The Eurasian Regional Language Program (ERLP) offers intensive, highly-individualized instruction in more than 15 Eurasian languages, including Armenian, Azeri, Dari, Farsi, Georgian, Kazakh, Kyrgyz, Romanian, Ukrainian, and Uzbek. Through homestays, cultural activities, and conversation partners, participants enjoy an unprecedented opportunity to immerse themselves in daily local life while receiving ongoing support and guidance from American Councils expert, overseas staff.
Academic ProgramThe ERLP academic program is designed to improve students' oral, listening, and reading proficiency in the language of study. Course work typically includes classes in phonetics, grammar, and conversation as well as composition, oral comprehension, and reading. Language courses also cover topics in literature, history, politics, culture, mass media, and area studies.

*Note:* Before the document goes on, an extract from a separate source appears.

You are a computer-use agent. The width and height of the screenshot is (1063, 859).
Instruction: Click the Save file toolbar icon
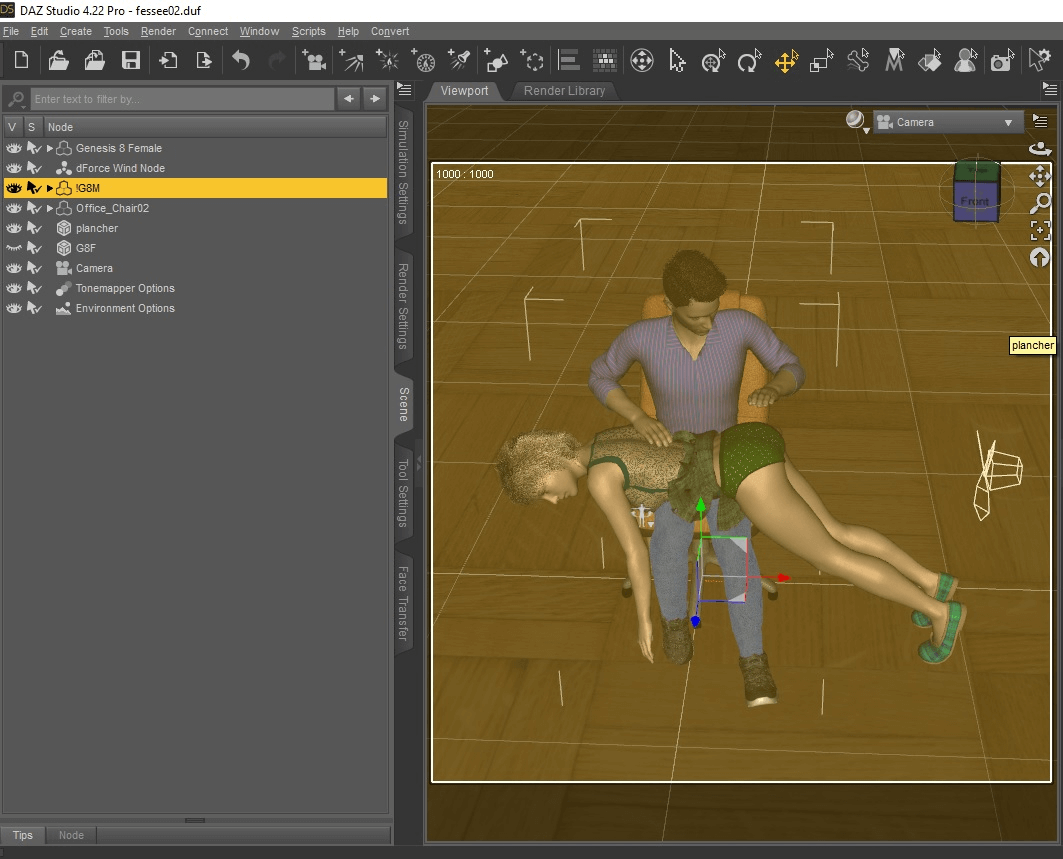(x=131, y=61)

Students are enrolled in either small group classes or individual tutorials. If enrolled in small-group classes, they receive approximately 20 hours per week of in-class contact hours; if studying in tutorials, participants are provided approximately 15 - 18 contact hours per week, with the understanding that each tutorial hour will require at least two hours of preparation outside the classroom. All classes are conducted in the target language by full-time faculty from leading local universities and educational institutions who have extensive experience teaching foreign students.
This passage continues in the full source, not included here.